Task description
Put every line of the items below into a JSON list of strings, with one string per line and no blank lines.
* begin Data supplied *
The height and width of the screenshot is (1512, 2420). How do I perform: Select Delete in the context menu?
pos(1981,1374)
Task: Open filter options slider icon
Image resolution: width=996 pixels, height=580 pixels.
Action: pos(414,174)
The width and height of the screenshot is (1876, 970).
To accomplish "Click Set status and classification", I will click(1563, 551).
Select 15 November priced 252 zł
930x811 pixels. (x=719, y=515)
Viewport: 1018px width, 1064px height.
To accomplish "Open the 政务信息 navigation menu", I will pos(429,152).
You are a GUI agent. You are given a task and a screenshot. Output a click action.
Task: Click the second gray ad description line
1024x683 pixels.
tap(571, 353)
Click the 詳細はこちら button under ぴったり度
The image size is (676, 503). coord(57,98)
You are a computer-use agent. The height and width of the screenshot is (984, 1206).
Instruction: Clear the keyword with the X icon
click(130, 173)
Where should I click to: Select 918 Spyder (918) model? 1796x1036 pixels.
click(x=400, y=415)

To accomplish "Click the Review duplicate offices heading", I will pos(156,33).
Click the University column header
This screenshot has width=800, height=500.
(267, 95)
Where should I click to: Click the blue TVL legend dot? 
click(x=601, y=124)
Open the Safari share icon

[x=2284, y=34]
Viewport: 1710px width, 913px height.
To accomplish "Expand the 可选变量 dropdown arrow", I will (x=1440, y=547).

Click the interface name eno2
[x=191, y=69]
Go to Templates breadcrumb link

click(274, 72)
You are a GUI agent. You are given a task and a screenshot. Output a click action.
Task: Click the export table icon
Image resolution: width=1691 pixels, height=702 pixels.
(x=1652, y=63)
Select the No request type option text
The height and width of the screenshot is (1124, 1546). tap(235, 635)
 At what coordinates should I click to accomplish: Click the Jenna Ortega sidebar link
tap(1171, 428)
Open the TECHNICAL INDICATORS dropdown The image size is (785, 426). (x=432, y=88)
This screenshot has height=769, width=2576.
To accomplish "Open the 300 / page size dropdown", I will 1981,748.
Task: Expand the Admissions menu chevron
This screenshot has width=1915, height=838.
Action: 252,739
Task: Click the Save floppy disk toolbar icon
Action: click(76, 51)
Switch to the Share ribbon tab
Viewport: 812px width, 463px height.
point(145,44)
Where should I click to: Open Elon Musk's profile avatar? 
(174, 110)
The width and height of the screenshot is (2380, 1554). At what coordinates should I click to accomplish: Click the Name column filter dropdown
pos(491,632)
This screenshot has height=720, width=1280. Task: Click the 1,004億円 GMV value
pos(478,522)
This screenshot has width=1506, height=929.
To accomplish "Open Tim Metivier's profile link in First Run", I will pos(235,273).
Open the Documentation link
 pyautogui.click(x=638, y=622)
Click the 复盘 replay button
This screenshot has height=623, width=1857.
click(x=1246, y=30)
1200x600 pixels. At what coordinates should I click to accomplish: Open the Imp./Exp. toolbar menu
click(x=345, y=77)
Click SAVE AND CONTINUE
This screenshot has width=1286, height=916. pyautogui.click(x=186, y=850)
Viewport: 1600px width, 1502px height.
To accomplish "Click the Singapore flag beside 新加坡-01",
* end Data supplied *
Worked solution
[
  "The height and width of the screenshot is (1512, 2420). How do I perform: Select Delete in the context menu?",
  "pos(1981,1374)",
  "Task: Open filter options slider icon",
  "Image resolution: width=996 pixels, height=580 pixels.",
  "Action: pos(414,174)",
  "The width and height of the screenshot is (1876, 970).",
  "To accomplish \"Click Set status and classification\", I will click(1563, 551).",
  "Select 15 November priced 252 zł",
  "930x811 pixels. (x=719, y=515)",
  "Viewport: 1018px width, 1064px height.",
  "To accomplish \"Open the 政务信息 navigation menu\", I will pos(429,152).",
  "You are a GUI agent. You are given a task and a screenshot. Output a click action.",
  "Task: Click the second gray ad description line",
  "1024x683 pixels.",
  "tap(571, 353)",
  "Click the 詳細はこちら button under ぴったり度",
  "The image size is (676, 503). coord(57,98)",
  "You are a computer-use agent. The height and width of the screenshot is (984, 1206).",
  "Instruction: Clear the keyword with the X icon",
  "click(130, 173)",
  "Where should I click to: Select 918 Spyder (918) model? 1796x1036 pixels.",
  "click(x=400, y=415)",
  "To accomplish \"Click the Review duplicate offices heading\", I will pos(156,33).",
  "Click the University column header",
  "This screenshot has width=800, height=500.",
  "(267, 95)",
  "Where should I click to: Click the blue TVL legend dot? ",
  "click(x=601, y=124)",
  "Open the Safari share icon",
  "[x=2284, y=34]",
  "Viewport: 1710px width, 913px height.",
  "To accomplish \"Expand the 可选变量 dropdown arrow\", I will (x=1440, y=547).",
  "Click the interface name eno2",
  "[x=191, y=69]",
  "Go to Templates breadcrumb link",
  "click(274, 72)",
  "You are a GUI agent. You are given a task and a screenshot. Output a click action.",
  "Task: Click the export table icon",
  "Image resolution: width=1691 pixels, height=702 pixels.",
  "(x=1652, y=63)",
  "Select the No request type option text",
  "The height and width of the screenshot is (1124, 1546). tap(235, 635)",
  " At what coordinates should I click to accomplish: Click the Jenna Ortega sidebar link",
  "tap(1171, 428)",
  "Open the TECHNICAL INDICATORS dropdown The image size is (785, 426). (x=432, y=88)",
  "This screenshot has height=769, width=2576.",
  "To accomplish \"Open the 300 / page size dropdown\", I will 1981,748.",
  "Task: Expand the Admissions menu chevron",
  "This screenshot has width=1915, height=838.",
  "Action: 252,739",
  "Task: Click the Save floppy disk toolbar icon",
  "Action: click(76, 51)",
  "Switch to the Share ribbon tab",
  "Viewport: 812px width, 463px height.",
  "point(145,44)",
  "Where should I click to: Open Elon Musk's profile avatar? ",
  "(174, 110)",
  "The width and height of the screenshot is (2380, 1554). At what coordinates should I click to accomplish: Click the Name column filter dropdown",
  "pos(491,632)",
  "This screenshot has height=720, width=1280. Task: Click the 1,004億円 GMV value",
  "pos(478,522)",
  "This screenshot has width=1506, height=929.",
  "To accomplish \"Open Tim Metivier's profile link in First Run\", I will pos(235,273).",
  "Open the Documentation link",
  " pyautogui.click(x=638, y=622)",
  "Click the 复盘 replay button",
  "This screenshot has height=623, width=1857.",
  "click(x=1246, y=30)",
  "1200x600 pixels. At what coordinates should I click to accomplish: Open the Imp./Exp. toolbar menu",
  "click(x=345, y=77)",
  "Click SAVE AND CONTINUE",
  "This screenshot has width=1286, height=916. pyautogui.click(x=186, y=850)",
  "Viewport: 1600px width, 1502px height.",
  "To accomplish \"Click the Singapore flag beside 新加坡-01\","
]